L’abruzzese è stato costretto a saltare il Giro d’Italia e non ha ancora molti giorni di gara nelle gambe, ma al Delfinato ha subito dimostrato di essere in crescendo di condizione, ottenendo quattro piazzamenti nei primi cinque, un terzo posto nella classifica a punti e un settimo posto nella classifica del miglior scalatore. Resta solo da vedere se Ciccone punterà come lo scorso anno alla maglia a pois, se dovesse andare fuori classifica. Romain Bardet, come Pogacar, ha già il Giro nelle gambe ma vuol lasciare un segno nel suo ultimo Tour de France, cisto che l prossimo anno si ritirerà. Bardet è un ottimo scalatore e correndo nel suo Paese cercherà di lasciare un buon ricordo.

C’è poi Warren Barguil, compagno di squadra di Bardet, che spesso ottiene ottimi risultati nelle classifiche della montagna. Nel 2017 fu lui ad arrivare a Parigi con la maglia di miglior scalatore e anche l’anno dopo andò vicino al successo. Nell'ultimo Delfinato è arrivato ottavo nella classifica della montagna, ma forse ha riservato tutte le sue energie per questa Grande Boucle, che sarà esplosiva fin dalla prima giornata.

Per la Francia ci sarà anche Mathis Le Berre, il ventitreenne dell’Arkea che al Delfinato è arrivato quinto tra gli scalatori. C’è poi anche Ben Healy della EF Education Easypost che lo scorso anno è arrivato terzo nella classifica degli scalatori al Giro d’Italia e quest’anno quarto alla Tirreno-Adriatico, per tanto potrebbe essere un ottimo rivale per Ciccone e Bardet e andrà sicuramente tenuto sotto controllo.

Il Belgio punterà tutto su Remco Evenepoel, ma non bisogna sottovalutare le qualità straordinarie di Maxim Van Gils: l'anno scorso ha mostrato tutte le sue capacità di scalatore al Tour, finendo secondo nella tappa del Grand Colombier, è stato protagonista durante la primavera di questa stagione, arrivando terzo a Strade Bianche e alla Freccia Vallone e poi quarto alla Liegi-Bastogne-Liegi. Il giovane belga probabilmente punterà a qualche vittoria di tappa anche quest'anno e ha ottime possibilità di riuscirci, ma non è del tutto escluso che possa raccogliere punti validi per la maglia a pois nelle tappe di montagna.

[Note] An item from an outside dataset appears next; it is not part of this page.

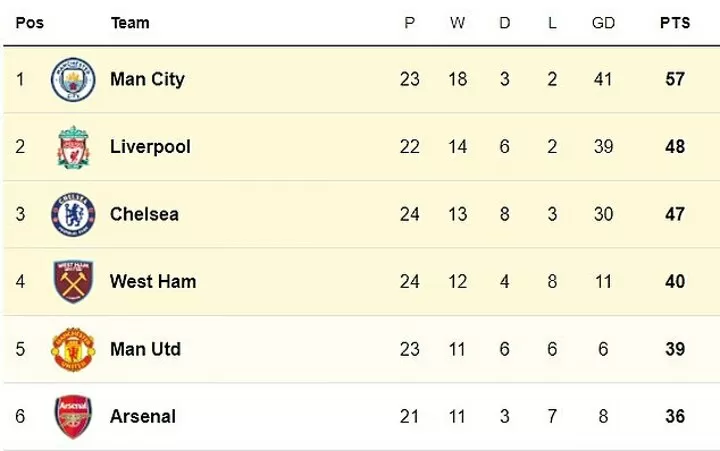This screenshot has height=451, width=720.
Task: Sort by the PTS column header
Action: tap(675, 23)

Terzo nella classifica generale e quarto in quella dedicata agli scalatori, Derek Gee è stato la rivelazione del Delfinato. Il corridore della Israel-Premier Tech,potrebbe sorprendere al Tour de France e potrebbe farlo proprio nella classifica per la maglia a pois. Il canadese ha dimostrato di non essere inferiore a tanti atleti di alto livello in salita, anche se resta da vedere se riuscirà a mantenere una buona condizione per tre settimane.

Lo abbiamo lasciato per ultimo, perché la sua speranza è quella di lottare per una buona posizione nella classifica generale: si tratta di Egan Bernal: il colombiano che il Tour lo ha già vinto, ma che dopo l’incidente in Colombia ha  dovuto aspettare tanti mesi prima di poter tornare a correre per le prime posizioni. A due anni e mezzo di distanza da quel terribile incidente in allenamento, probabilmente non vincerà il Tour, ma la maglia a pois, potrebbe essere  un buon obiettivo dal quale ripartire e potrebbe essere per lui, una buona alternativa alla classifica generale. Le salite non mancheranno e lo spettacolo sarà garantito, ma considerando i grandi nomi presenti in questa edizione della corsa gialla, con ottime probabilità il vincitore finale a Parigi, sarà anche il più forte in montagna.